Domani gli ucraini votano per le presidenziali anticipate. Dovrebbe essere un passo verso la stabilizzazione dopo l’insurrezione di Kiev e la fuga dell’ultimo capo di stato eletto. Ma, anche se Mosca assicura che rispetterà il voto, nell’est, chi vuole avvicinarsi alla Russia non accetta la consultazione, come qui a Donetsk:
“È illegale organizzare l’elezione del presidente di un altro paese nel territorio della Repubblica popolare di Donetsk – dice un uomo – Alcuni furfanti che sono di qui prendono ordini dall’estero. Ci stanno tradendo e in qualunque paese, in qualunque periodo, c‘è sempre stato un solo modo per trattare con i traditori”.

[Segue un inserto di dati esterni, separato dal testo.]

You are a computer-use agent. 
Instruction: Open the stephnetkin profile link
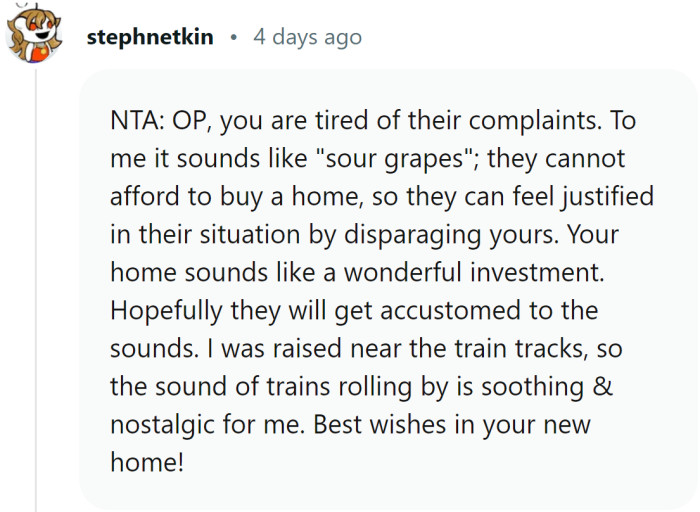(150, 38)
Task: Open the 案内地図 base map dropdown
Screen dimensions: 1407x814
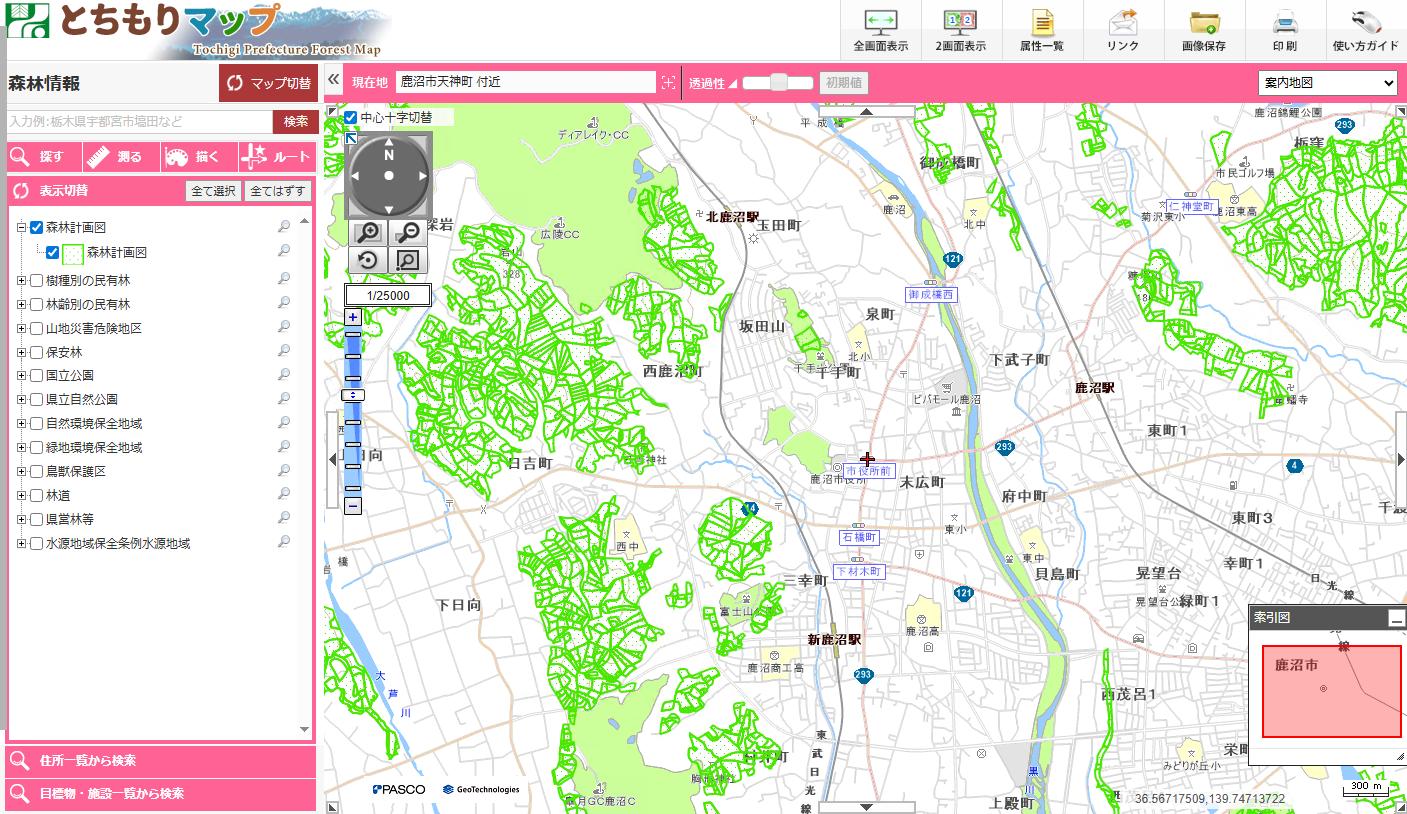Action: click(1327, 83)
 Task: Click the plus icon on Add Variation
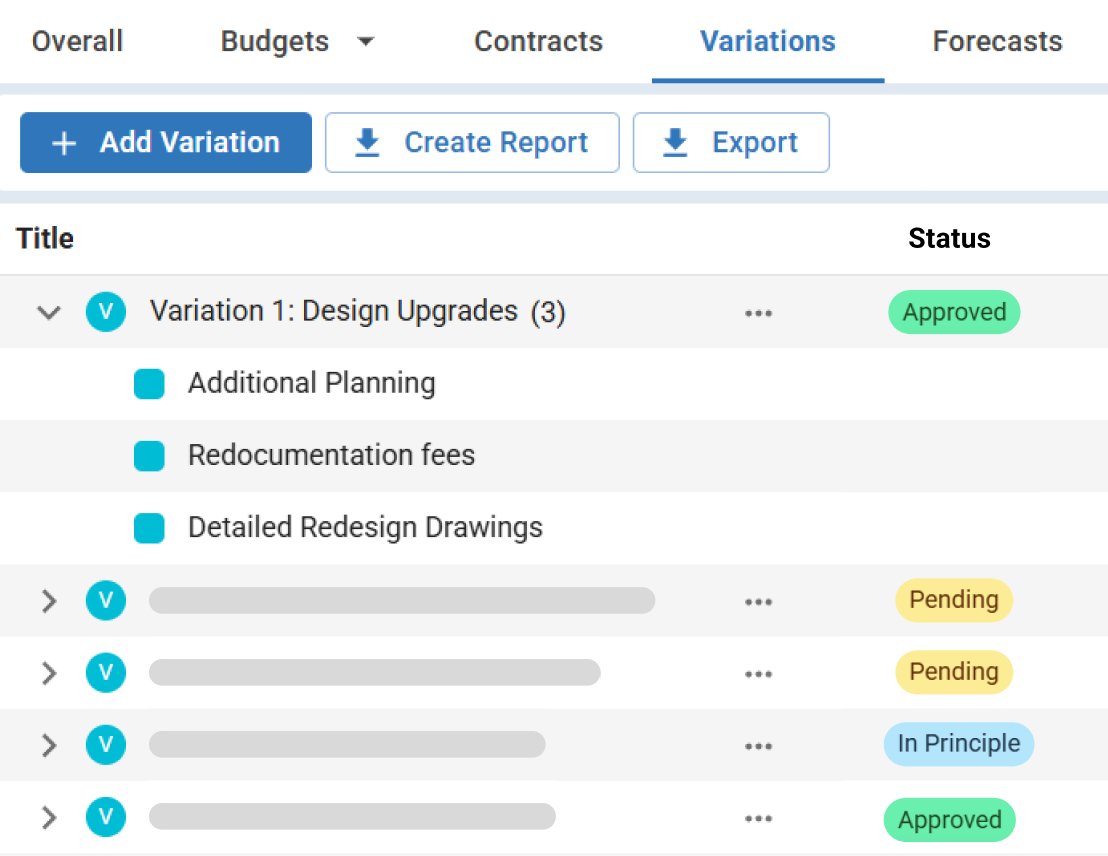click(63, 142)
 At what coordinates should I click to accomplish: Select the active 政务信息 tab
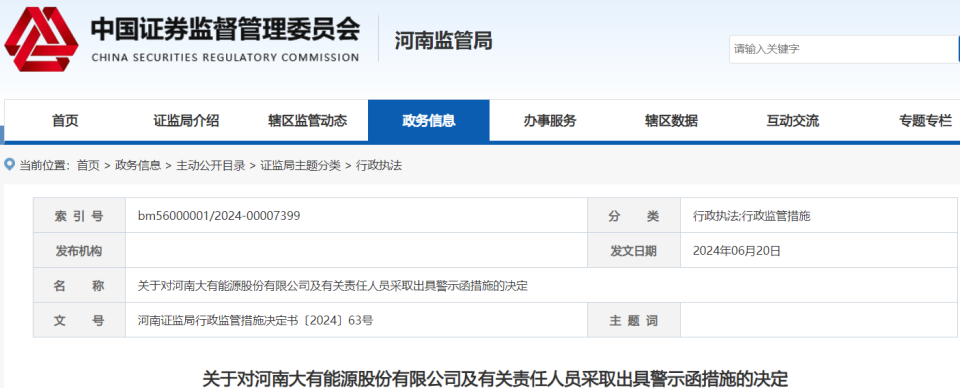[x=429, y=121]
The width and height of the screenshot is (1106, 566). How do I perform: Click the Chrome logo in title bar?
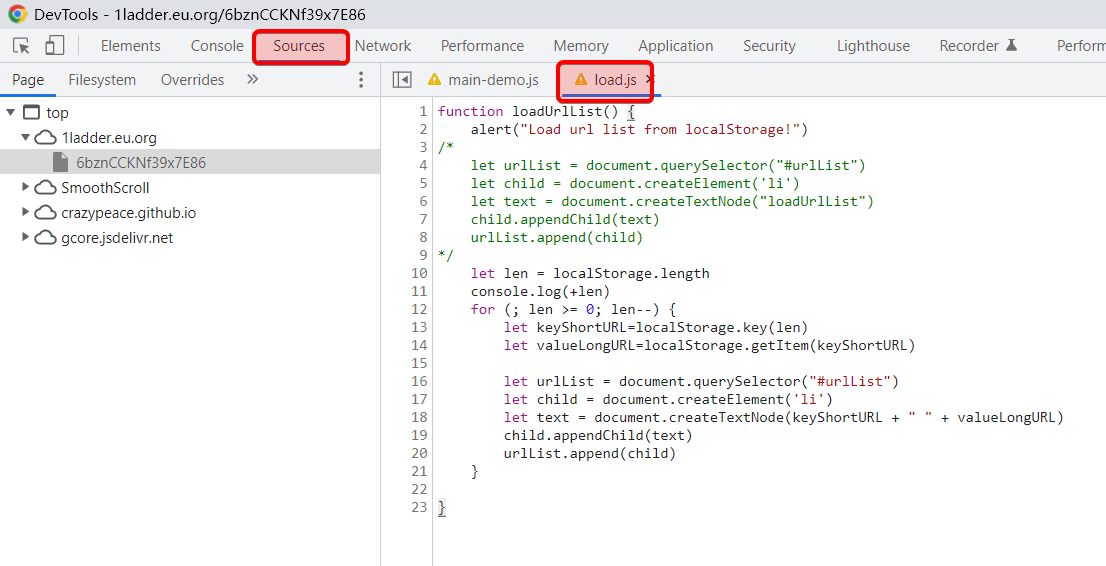17,15
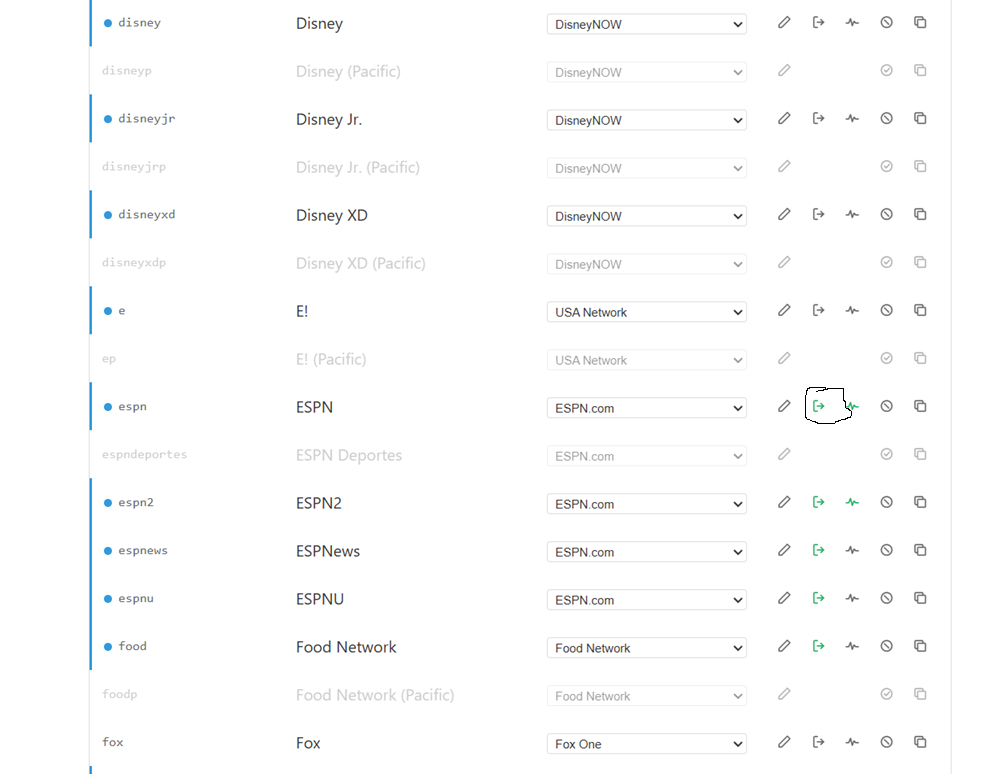Open the DisneyNOW dropdown for Disney
983x774 pixels.
point(646,24)
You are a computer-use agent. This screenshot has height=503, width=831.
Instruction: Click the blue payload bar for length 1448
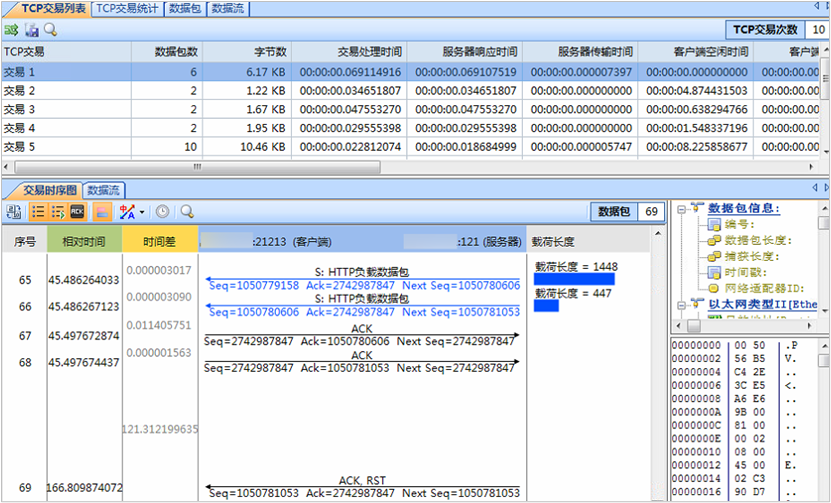573,279
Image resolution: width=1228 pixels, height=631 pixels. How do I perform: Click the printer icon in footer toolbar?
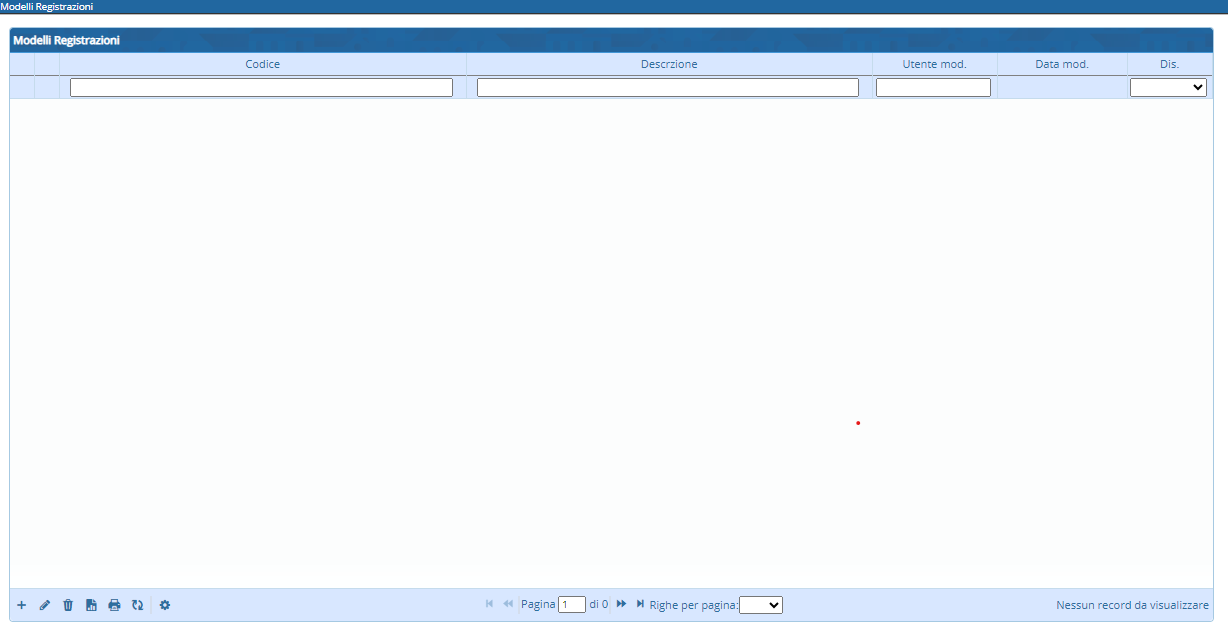(x=114, y=605)
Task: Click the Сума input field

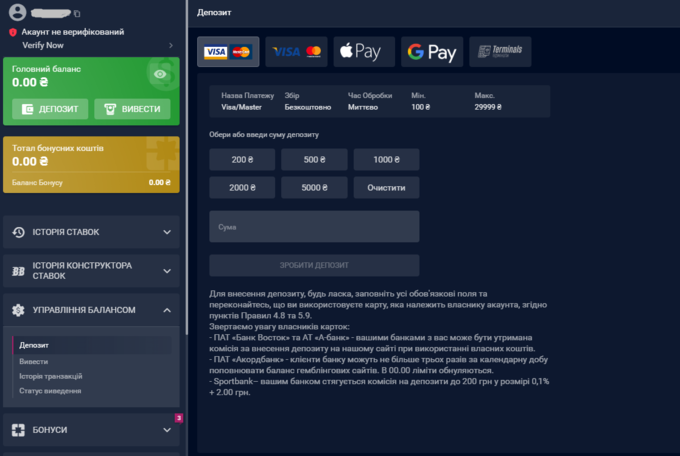Action: point(314,227)
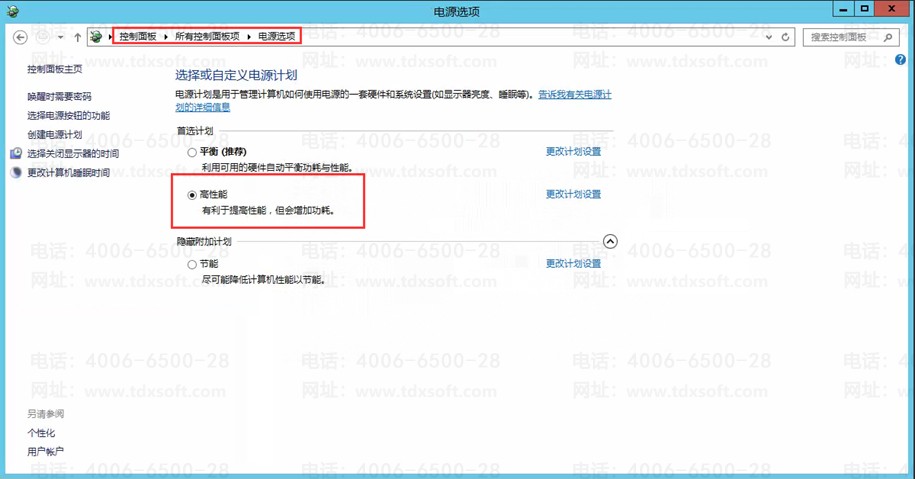Go up one level with the Up arrow
Viewport: 915px width, 479px height.
[x=77, y=37]
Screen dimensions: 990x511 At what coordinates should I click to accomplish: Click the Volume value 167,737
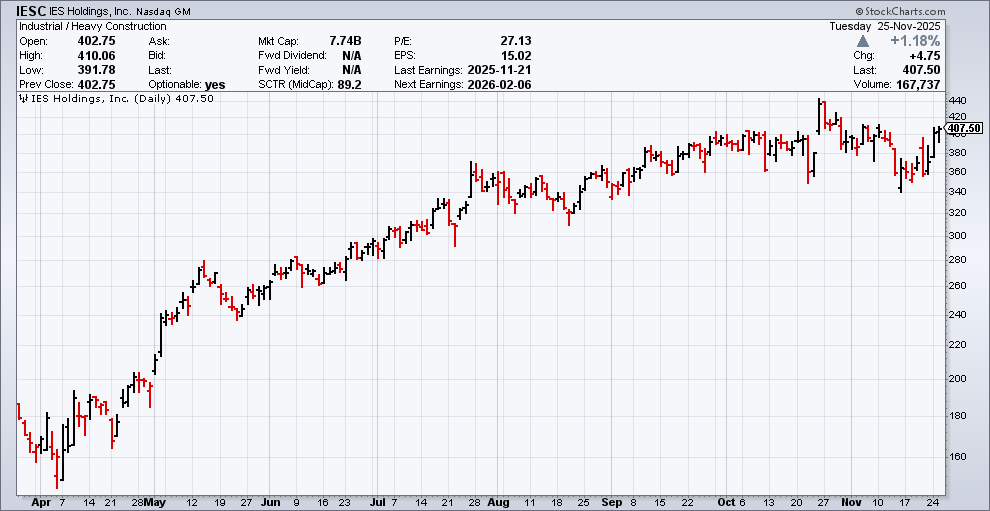point(945,86)
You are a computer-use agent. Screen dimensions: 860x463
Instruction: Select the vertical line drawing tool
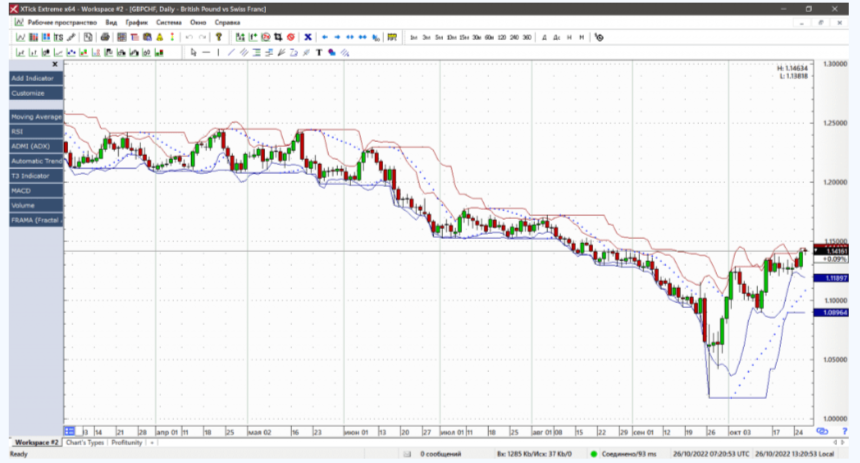coord(218,52)
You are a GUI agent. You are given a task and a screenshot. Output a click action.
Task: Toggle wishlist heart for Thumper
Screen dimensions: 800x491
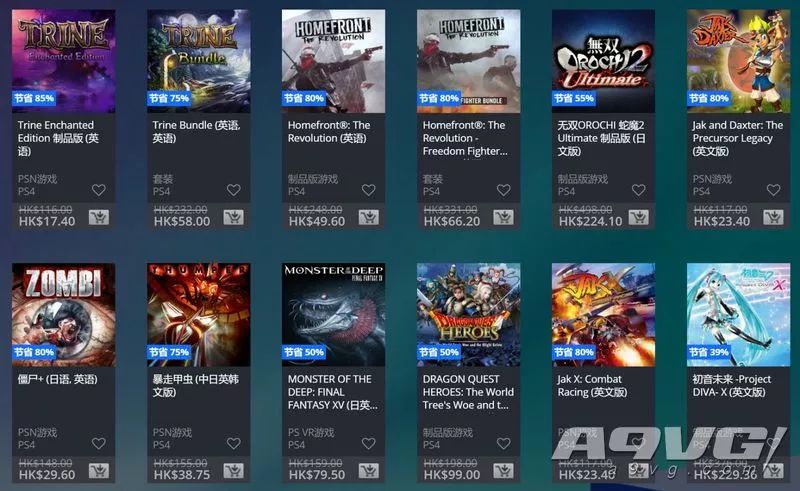click(x=234, y=444)
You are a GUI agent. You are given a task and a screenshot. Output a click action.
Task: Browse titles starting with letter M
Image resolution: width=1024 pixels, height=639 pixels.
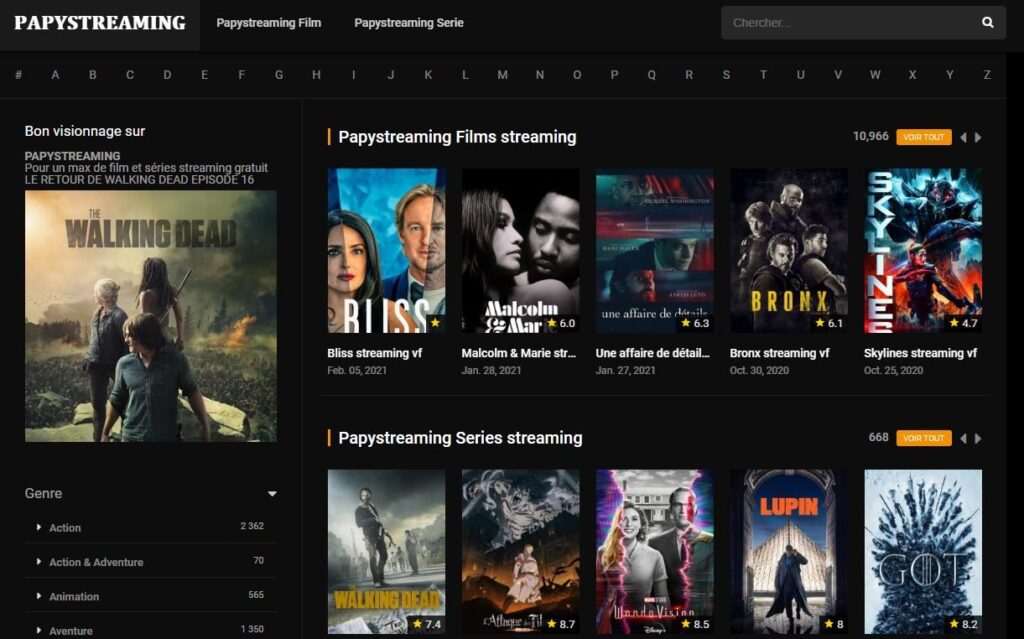coord(502,75)
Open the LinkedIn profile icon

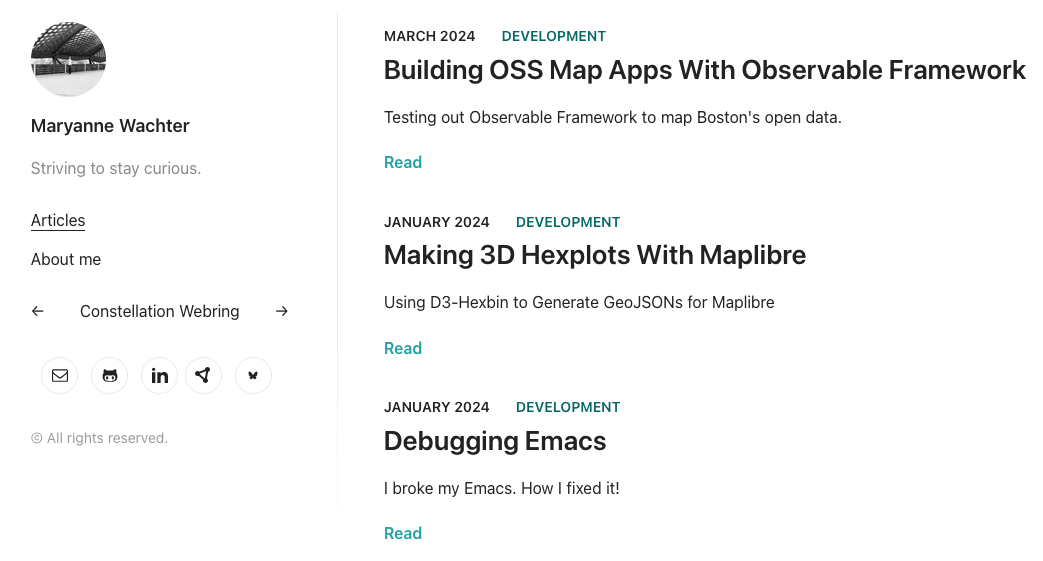pos(160,376)
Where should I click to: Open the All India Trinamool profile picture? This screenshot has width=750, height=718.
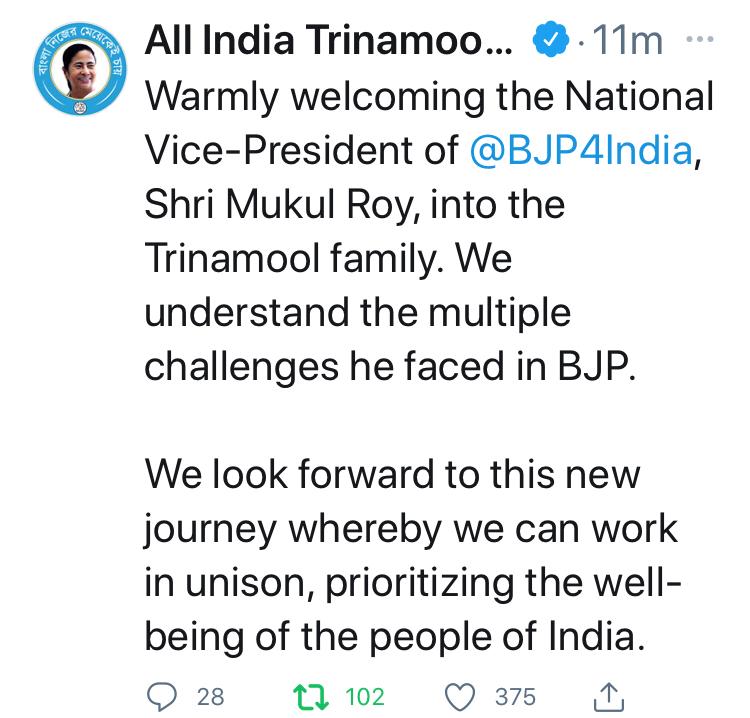(80, 69)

Vicino a Donetsk si prega per la pace e per il dialogo fra le comunità. Si riuniscono cittadini di tutte le confessioni religiose, la tensione è forte, perché tutti sanno che non è facile frenare una guerra civile.
Un prete cattolico, tra le lacrime, esorta:
“I morti, la violenza…tutto questo è male. Recitiamo l’atto di dolore. Dio benedica tutti noi”.
Malgrado le intimidazioni, un giovane è deciso a votare:
“Sì, è pericoloso, abbiamo paura, ma che possiamo fare, siamo liberi cittadini che vivono nel proprio paese. Vogliamo una nazione libera dove sia possibile esprimere i propri diritti”.
Nell’est dell’Ucraina diversi seggi elettorali sono stati distrutti. La maggioranza della popolazione si prepara a boicottare le elezioni. In queste condizioni il voto, invece di riavvicinare gli ucraini, potrebbe marcare ancor di più la separazione fra le due anime del paese.